- **Texto selecionado**:
.....

Roberto Rodrigues
Ex-Ministro da Agricultura e Coordenador
do Centro de Agronegócios da FGV
Está para ser votado no Congresso Nacional um projeto de lei tratando da aquisição de terras por estrangeiros. Trata-se de assunto aparentemente polêmico, embora não exista nenhuma razão econômica sensível para isso. A legislação que trata do tema sofreu diferentes interpretações ao longo dos anos, mas a última, feita em 2008, terminou inibindo a compra de terras por estrangeiros. Essa mudança se deveu basicamente a fatores ideológicos.
Mas ninguém virá comprar terra no Brasil para levá-la embora: o estrangeiro que adquirir uma fazenda aqui vai ter de exercer atividade agropecuária nela, ou terá a área desapropriada por não cumprir o papel social previsto na Constituição de 1988; e estará sujeito a todas as demais regras que afetam o setor, sejam jurídicas, sejam trabalhistas, ambientais, tributárias e fiscais, sejam quais forem.
E, ao produzir, estará comprando insumos, máquinas e equipamentos nacionais, contratando trabalhadores brasileiros de todos os níveis, gerando riqueza e renda para o País.
Alguns mitos sobre a questão merecem análise.
Por exemplo, existe a falácia de que o uso da terra por longo tempo a esgotaria. Bobagem: com tecnologia adequada, sobretudo no uso de fertilizantes e corretivos, a terra até melhora ao longo do tempo. Bom, mas e se não for usada a tecnologia preservacionista indicada? Nesse caso, o investidor não terá produtividade e acabará quebrando, estrangeiro ou brasileiro.
Também se diz que a venda de terras a estrangeiros produziria correntes migratórias indesejáveis. Errado: temos mão de obra suficiente para as práticas agrícolas, e quem vier de fora para investir aqui traria eventualmente apenas gente para gestão e governança, ajudando a formar uma cultura melhor nesse aspecto.

.....

- **Dados fornecidos**:
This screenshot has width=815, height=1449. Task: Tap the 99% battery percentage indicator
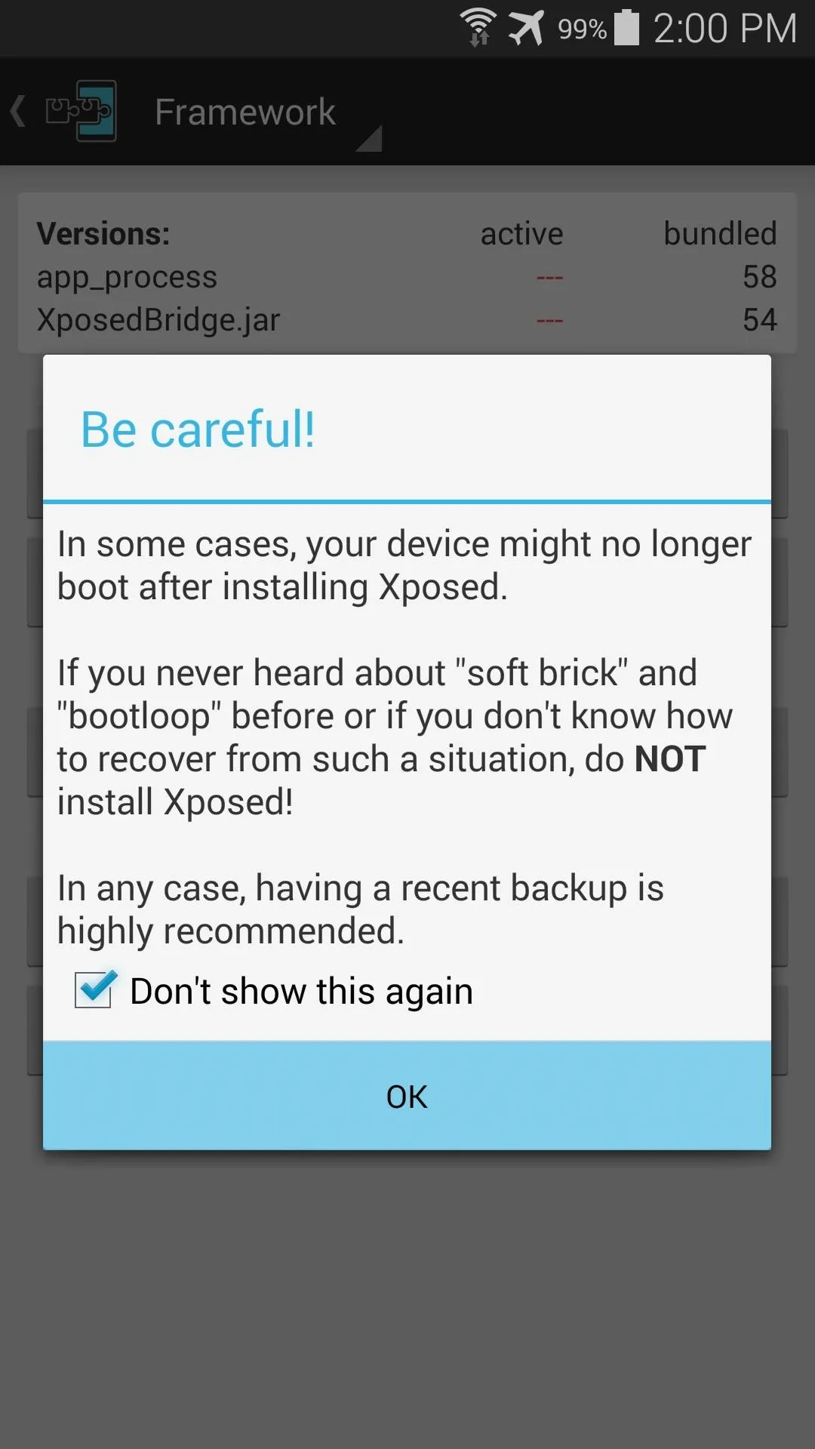click(582, 29)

.....

Por favor, informe em que ano foi feita a última interpretação da legislação, segundo o texto sobre a compra de terras por estrangeiros. Os dados não têm relação com o texto sobre a compra de terras por estrangeiros.

Em 2008.